レンガ色の壁など瀟洒な建物の大部分が歩行者の目にも見えてきました。10月の完成間近になってきた東京駅丸の内駅舎です。国の重要文化財に指定されている美しい東京の玄関口。1914年(大正3年)に建築家、辰野金吾が設計した3階建ての洋風建築物は、9年後に発生した関東大震災でも崩壊しなかった堅固な構造でしたが、45年の空襲で焼失、終戦2年後に鉄骨レンガ造りの2階構造で再建され、今日に至っています。都内ではここ数年、上野駅、新宿駅、渋谷駅などが大規模な駅舎工事を行い、より美しく、より便利な空間に生まれ変わりつつありますが、満を持して、正面玄関である東京駅が全面改装に入っています。皇居を背に、丸の内駅舎は創建時の3階建てに生まれ変わり、北と南に左右対称に3階建ての美しいドームが復元されるのも、間もなくです。
外観を過去の風格に忠実に戻すのに加えて、未来への備えも万全に、を合言葉にしています。日本最大級の免震工事です。創建時にも約1万本の松のくいが地下20メートルに打ち込まれていましたが、今回さらに新しいくいを450本補強するなどして、近く発生が予測される東京直下地震にも耐えるよう設計されました。いざというときも万が一の事故を防ぐ体制が各所に張り巡らされています。安心安全の砦となることが期待されているからです。
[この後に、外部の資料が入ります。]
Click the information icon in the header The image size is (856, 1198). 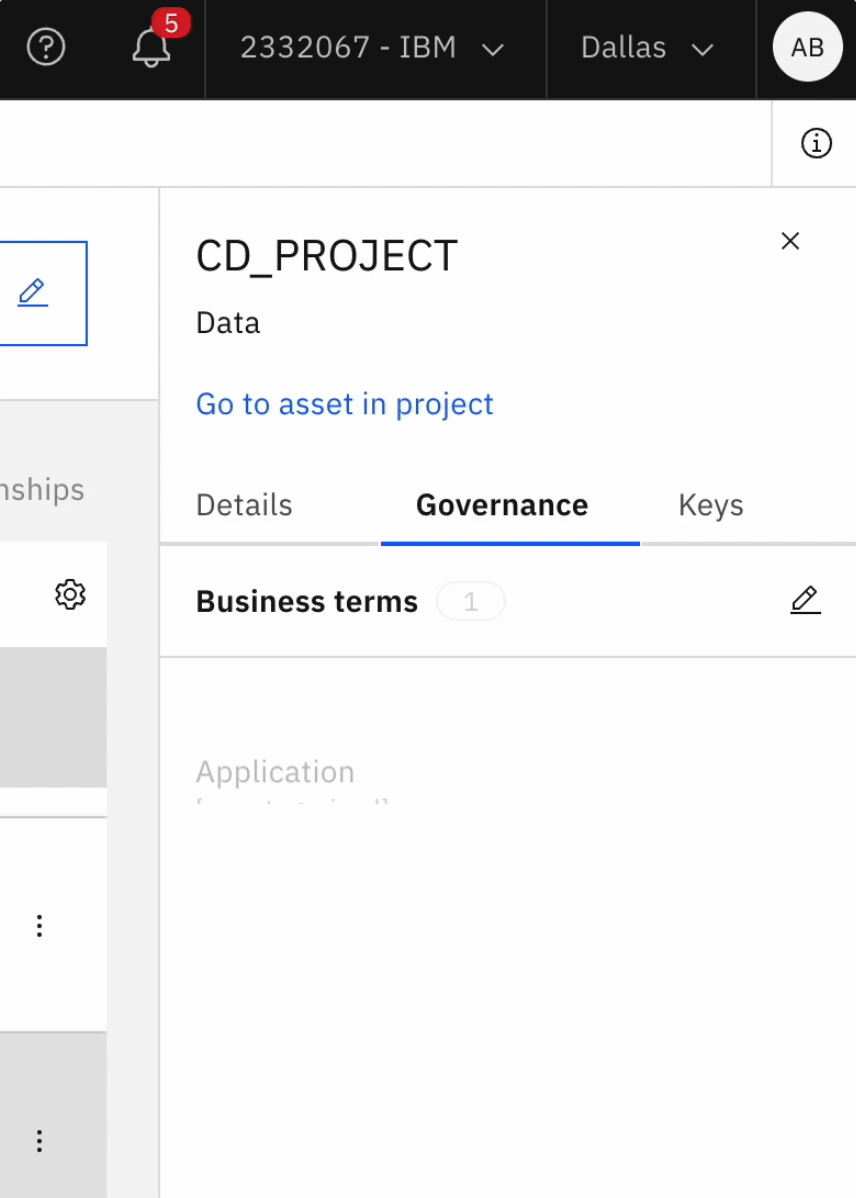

そうしたハード面だけでなく、ソフト面でも東京駅は大きく変わりつつあります。地上だけでなく、地下2階の地下街を含めた「駅ナカ」という巨大な空間が一つの街のようなにぎわいと豊富なコンテンツにあふれているからです。ホテル、ギャラリーとともに数百ある個性的な売り場。行くだけでちょっとワクワクするような通りと施設。そして駅からは絶え間なく電車から乗り降りする人が吐き出されてくる。まるでハリウッド映画「グランドホテル」を見るように、人生の縮図を感じる空間かもしれません。世界的に鉄道の価値が見直されている現代、21世紀の鉄道、駅、新幹線網と近郊線のネットワークなどが巧みに混合された東京圏は、世界一公共交通網が発達している大都市という評価があります。さらに美しく風格ある駅舎が加わると、一日中、駅周辺で遊び回るのも楽しいかもしれません。駅は旅愁を感じさせる場所でもありますから。秋、さあ、東京駅からどこかへ旅に出かけませんか。